Document segment section start

Daiichi Sankyo has presented the study at the American Society of Hypertension (ASH) annual meeting in New York, also found that at week 12, a greater percentage of patients treated with the investigational triple combination therapy (OM/AML/HCTZ 40/10/25mg) reached blood pressure goal ( < 140/90mmHg or < 130/80mmHg for patients with diabetes, chronic renal disease, or chronic cardiovascular disease), as compared to corresponding dual components (64.3% versus 34.9 to 46.6%; P < 0.0001, all comparisons). The triple therapy was well tolerated with most reported adverse events defined as mild or moderate.
The Trinity study, (Triple Therapy with Olmesartan Medoxomil, Amlodipine, and Hydrochlorothiazide in Hypertensive Patients Study) is a Phase 3, multicenter, randomised, parallel-group study, which included 2,492 patients with moderate to severe hypertension.
The study consisted of a double-blind 12 week treatment period, followed by a 40 week open-label period. The study found that blood pressure-lowering and percentage of patients reaching the current recommended blood pressure target was greater with the triple combination therapy versus corresponding dual combination therapy regardless of gender, age, race, and hypertension severity.
In the trial, ambulatory blood pressure was measured in a subset of 380 patients at baseline and week 12. Twenty-four hour ambulatory blood pressure monitoring revealed greater effects with the triple combination therapy versus corresponding dual combination therapy.
After 12 weeks of treatment, the group receiving triple combination (OM/AML/HCTZ 40/10/25mg, n=100) achieved a mean 24-hour ambulatory blood pressure of 117/69mmHg (baseline 24-hour blood pressure, 147/87mmHg) compared to those patients taking dual combination therapy for which ambulatory blood pressure ranged from 126/74mmHg to 128/77mmHg (baseline 24-hour blood pressure 147-149/89mmHg), P < 0.0001, all comparisons.
Suzanne Oparil, professor of medicine and physiology and biophysics for the school of medicine at the University of Alabama, said: “Many patients with hypertension fail to reach recommended blood pressure targets even when taking more than one therapy.
“This study demonstrated that treating patients with a triple combination therapy regimen, each component which has a different mechanism of action, is more effective at lowering blood pressure than the dual combination of any two individual components and was well tolerated among the patients studied.”

Document segment section end

**Work task:**
Please translate this sentence from the hypertension study report into Spanish: "In the trial, ambulatory blood pressure was measured in a subset of 380 patients at baseline and week 12." The rows after this point are separate material, unrelated to the hypertension study report.

Data excerpts section start

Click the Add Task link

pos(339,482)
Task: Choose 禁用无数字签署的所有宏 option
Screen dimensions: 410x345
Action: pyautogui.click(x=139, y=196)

Data excerpts section end

**Answer for this exercise:**
En el ensayo, la presión arterial ambulatoria se midió en un subgrupo de 380 pacientes al inicio y en la semana 12.